■ **Task data**
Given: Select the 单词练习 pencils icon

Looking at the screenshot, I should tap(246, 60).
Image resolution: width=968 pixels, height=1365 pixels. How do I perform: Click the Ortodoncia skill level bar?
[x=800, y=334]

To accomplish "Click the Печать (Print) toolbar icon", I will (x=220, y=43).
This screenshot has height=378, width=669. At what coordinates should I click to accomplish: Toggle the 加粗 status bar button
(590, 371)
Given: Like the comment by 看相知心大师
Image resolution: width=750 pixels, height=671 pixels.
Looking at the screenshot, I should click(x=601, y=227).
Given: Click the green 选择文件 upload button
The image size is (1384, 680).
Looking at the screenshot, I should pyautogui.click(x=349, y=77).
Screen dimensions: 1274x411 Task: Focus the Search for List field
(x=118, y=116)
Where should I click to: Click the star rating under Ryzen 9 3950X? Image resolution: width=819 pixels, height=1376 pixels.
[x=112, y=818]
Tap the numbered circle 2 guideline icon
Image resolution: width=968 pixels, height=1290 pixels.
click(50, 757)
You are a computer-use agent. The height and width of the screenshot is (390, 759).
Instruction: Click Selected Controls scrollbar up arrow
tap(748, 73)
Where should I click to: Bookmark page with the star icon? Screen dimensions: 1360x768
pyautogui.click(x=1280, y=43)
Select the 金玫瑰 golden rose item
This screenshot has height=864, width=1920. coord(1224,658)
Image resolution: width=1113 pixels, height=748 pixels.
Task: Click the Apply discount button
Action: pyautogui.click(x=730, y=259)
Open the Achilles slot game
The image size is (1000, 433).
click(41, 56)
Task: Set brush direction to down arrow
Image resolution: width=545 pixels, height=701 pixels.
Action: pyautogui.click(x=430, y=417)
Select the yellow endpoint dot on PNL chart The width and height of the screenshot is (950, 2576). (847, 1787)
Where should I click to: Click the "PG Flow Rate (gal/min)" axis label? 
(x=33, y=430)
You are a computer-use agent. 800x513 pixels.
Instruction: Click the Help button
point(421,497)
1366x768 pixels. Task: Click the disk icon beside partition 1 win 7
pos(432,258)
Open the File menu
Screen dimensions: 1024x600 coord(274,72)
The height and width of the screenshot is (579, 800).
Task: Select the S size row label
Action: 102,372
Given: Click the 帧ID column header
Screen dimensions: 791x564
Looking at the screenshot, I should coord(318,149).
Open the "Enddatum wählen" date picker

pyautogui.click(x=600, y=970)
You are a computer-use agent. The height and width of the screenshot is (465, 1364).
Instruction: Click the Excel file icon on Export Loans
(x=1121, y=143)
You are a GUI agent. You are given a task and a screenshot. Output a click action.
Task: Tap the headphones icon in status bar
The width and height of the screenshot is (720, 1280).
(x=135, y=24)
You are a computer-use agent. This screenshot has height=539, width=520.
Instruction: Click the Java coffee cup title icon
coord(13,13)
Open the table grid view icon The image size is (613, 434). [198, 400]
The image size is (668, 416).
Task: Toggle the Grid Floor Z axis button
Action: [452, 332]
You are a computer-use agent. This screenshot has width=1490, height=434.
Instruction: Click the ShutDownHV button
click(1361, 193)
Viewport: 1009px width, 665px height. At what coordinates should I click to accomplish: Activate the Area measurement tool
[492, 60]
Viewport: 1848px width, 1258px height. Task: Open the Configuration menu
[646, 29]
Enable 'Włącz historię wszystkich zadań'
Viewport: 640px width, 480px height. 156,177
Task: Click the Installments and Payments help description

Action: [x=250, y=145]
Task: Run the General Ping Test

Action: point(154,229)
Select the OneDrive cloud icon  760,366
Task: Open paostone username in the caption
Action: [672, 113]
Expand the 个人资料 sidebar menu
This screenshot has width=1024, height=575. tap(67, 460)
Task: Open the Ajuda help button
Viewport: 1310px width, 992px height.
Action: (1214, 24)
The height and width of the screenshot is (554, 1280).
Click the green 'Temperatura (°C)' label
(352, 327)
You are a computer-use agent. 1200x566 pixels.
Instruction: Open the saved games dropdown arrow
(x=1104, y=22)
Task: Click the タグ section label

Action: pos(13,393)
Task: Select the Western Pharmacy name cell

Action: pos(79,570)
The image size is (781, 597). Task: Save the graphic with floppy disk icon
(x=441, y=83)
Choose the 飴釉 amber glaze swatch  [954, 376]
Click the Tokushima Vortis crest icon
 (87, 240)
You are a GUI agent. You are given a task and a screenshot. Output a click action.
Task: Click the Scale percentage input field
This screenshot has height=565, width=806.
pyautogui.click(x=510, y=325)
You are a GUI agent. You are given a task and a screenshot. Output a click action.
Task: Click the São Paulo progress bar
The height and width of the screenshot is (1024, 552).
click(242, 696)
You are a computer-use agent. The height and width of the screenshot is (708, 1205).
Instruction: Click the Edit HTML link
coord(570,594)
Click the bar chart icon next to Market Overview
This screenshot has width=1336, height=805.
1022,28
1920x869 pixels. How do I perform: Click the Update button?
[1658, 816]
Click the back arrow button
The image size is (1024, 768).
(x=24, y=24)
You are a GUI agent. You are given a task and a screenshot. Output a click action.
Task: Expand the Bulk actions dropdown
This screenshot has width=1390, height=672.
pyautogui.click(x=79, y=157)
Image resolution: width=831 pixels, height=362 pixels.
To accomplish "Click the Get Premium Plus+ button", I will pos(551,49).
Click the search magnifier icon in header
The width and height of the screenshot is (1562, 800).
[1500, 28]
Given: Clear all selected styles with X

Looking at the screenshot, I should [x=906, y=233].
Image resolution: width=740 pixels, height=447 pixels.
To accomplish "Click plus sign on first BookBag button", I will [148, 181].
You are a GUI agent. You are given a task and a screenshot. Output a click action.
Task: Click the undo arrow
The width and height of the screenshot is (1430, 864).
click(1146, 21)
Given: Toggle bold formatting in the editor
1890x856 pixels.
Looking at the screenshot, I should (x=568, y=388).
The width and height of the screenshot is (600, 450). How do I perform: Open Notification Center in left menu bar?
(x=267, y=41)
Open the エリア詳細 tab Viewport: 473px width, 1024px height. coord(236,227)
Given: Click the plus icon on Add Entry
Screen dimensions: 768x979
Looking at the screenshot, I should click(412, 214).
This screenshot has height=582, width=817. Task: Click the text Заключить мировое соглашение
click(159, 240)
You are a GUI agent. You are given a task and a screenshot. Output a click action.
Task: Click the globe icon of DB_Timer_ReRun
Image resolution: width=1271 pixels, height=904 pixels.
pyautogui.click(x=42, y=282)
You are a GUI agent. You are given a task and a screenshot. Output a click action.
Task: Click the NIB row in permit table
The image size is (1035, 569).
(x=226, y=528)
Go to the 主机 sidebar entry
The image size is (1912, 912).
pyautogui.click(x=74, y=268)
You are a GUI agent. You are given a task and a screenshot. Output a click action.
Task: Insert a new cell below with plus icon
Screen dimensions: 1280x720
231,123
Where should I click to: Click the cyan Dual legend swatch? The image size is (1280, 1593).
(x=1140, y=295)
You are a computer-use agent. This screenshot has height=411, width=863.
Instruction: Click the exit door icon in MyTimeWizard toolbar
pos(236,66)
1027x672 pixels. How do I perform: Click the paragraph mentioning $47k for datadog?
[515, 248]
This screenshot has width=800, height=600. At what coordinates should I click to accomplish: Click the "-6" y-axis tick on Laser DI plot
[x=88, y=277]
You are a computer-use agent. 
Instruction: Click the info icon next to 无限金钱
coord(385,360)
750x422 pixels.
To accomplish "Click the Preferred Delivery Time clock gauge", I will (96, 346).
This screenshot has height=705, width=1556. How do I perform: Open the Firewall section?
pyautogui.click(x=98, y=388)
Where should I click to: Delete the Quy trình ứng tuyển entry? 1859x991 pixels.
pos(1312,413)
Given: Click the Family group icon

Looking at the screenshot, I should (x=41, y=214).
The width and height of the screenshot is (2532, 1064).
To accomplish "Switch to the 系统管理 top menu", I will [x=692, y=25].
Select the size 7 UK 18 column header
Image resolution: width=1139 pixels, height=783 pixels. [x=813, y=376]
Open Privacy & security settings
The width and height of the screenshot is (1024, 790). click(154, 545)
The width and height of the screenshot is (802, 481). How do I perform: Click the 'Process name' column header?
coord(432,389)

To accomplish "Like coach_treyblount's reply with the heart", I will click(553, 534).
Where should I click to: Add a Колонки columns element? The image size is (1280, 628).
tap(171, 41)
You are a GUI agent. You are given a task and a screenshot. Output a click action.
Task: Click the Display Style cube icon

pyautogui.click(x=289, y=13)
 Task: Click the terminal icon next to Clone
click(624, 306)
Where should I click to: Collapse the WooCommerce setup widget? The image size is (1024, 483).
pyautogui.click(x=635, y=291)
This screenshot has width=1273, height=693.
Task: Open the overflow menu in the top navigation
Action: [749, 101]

■ **Task directions**
Only lines containing the word "chart" matter here: count them in the entries and give the number, nothing else.

■ **Response to the task**
2